National estimates of excess mortality under Medicaid work requirements. A) Annual excess deaths among adults aged 19–64 under three disenrollment scenarios: CBO-based (4.8 M), Arkansas-based (5.5 M), and New Hampshire-based (6.3 M). B) Contour plot of excess mortality as a function of auto-exemption efficiency (the proportion of eligible individuals automatically exempted using administrative data) and reporting non-compliance (the proportion of individuals required to report who fail to do so). Real-world implementation points from Arkansas and New Hampshire are shown.
Excess mortality also increases substantially with lower automatic exemption efficiency and higher non-compliance rates. For example, with 60% exemption efficiency and a 75% non-compliance rate, projected deaths reach 10,120 (95% UI: 2072–20,855) (Fig. 1B).
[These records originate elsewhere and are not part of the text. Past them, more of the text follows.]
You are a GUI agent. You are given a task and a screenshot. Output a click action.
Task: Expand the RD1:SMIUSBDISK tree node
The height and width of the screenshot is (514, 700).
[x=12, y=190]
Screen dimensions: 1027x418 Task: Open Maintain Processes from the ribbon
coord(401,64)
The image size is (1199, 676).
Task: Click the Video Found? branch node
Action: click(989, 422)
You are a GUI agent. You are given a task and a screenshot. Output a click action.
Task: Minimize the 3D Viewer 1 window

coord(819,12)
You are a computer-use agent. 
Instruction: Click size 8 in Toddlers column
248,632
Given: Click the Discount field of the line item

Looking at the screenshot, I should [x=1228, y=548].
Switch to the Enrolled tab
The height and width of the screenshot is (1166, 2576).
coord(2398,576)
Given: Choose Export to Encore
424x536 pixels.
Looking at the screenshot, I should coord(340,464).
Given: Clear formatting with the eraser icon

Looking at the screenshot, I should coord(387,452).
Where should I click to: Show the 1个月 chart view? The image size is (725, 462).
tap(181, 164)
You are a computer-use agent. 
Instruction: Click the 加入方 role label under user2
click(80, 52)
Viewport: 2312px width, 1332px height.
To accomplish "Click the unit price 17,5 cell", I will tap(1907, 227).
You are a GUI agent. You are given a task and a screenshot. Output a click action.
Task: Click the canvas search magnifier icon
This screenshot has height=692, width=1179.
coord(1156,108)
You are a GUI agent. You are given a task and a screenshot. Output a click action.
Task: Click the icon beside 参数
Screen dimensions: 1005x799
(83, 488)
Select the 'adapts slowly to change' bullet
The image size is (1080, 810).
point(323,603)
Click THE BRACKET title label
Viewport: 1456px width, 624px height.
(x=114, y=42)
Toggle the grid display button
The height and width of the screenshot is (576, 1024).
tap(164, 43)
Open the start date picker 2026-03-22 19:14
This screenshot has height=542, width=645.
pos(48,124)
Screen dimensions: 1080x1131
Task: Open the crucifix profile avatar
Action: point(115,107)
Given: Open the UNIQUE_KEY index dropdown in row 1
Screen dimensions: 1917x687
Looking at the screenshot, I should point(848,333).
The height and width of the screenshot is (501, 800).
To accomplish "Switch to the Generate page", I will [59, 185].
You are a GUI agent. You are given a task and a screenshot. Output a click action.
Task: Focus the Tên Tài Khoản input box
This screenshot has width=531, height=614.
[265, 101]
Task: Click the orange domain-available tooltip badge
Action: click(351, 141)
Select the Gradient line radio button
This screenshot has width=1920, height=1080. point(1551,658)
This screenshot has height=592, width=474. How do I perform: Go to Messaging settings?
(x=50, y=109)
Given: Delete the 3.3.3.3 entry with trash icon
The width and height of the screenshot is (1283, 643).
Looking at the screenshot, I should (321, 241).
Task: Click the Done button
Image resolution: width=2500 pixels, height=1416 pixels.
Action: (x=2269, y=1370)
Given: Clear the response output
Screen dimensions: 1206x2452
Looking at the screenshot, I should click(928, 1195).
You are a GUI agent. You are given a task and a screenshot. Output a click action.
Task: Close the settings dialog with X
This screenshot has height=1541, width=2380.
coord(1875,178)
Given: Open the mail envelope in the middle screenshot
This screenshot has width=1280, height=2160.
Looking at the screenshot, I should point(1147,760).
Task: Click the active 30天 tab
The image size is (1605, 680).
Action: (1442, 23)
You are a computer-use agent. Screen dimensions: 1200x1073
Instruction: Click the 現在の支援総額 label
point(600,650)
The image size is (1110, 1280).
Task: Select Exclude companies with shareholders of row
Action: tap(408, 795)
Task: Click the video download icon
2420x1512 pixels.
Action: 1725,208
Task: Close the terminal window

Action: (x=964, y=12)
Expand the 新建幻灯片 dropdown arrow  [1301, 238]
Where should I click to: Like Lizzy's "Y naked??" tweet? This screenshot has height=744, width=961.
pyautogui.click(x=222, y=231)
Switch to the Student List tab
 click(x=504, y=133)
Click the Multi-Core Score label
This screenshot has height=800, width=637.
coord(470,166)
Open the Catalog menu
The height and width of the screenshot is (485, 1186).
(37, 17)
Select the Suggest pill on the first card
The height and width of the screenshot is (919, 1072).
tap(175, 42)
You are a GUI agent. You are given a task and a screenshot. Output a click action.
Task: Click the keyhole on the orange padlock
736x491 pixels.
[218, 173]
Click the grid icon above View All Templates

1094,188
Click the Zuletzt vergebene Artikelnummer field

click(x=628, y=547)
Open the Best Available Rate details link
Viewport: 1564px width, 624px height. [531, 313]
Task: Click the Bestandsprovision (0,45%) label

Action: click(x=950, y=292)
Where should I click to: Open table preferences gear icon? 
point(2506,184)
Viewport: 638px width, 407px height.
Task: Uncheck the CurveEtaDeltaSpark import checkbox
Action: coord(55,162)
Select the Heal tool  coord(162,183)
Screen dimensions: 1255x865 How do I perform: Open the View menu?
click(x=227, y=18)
To assess the sensitivity of our findings to the assumed relationship between insurance status and mortality, we also conducted a secondary analysis using a lower hazard ratio of 1.27, based on a recent quasi-experimental study of Medicaid expansion.21 Under this assumption, the median number of excess deaths ranges from 4777 under the CBO-based scenario to 6269 under the New Hampshire-based scenario.
We also estimated the burden of uncontrolled chronic disease associated with coverage loss. Across the three national scenarios, we project between 86,558 and 113,607 additional cases of uncontrolled diabetes, 102,960–135,135 cases of uncontrolled hypertension, and 28,800–37,800 cases of uncontrolled high cholesterol (Fig. 2). These increases reflect the expected rise in unmanaged chronic conditions resulting from reduced access to medications and clinical care.
Fig. 2.
National estimates of excess uncontrolled chronic disease cases under Medicaid work requirements. Projected increases in uncontrolled high cholesterol, diabetes, and hypertension among adults aged 19–64 under three disenrollment scenarios: CBO-based (4.8 M), Arkansas-based (5.5 M), and New Hampshire-based (6.3 M). Estimates reflect additional unmanaged cases attributable to insurance loss resulting from policy implementation.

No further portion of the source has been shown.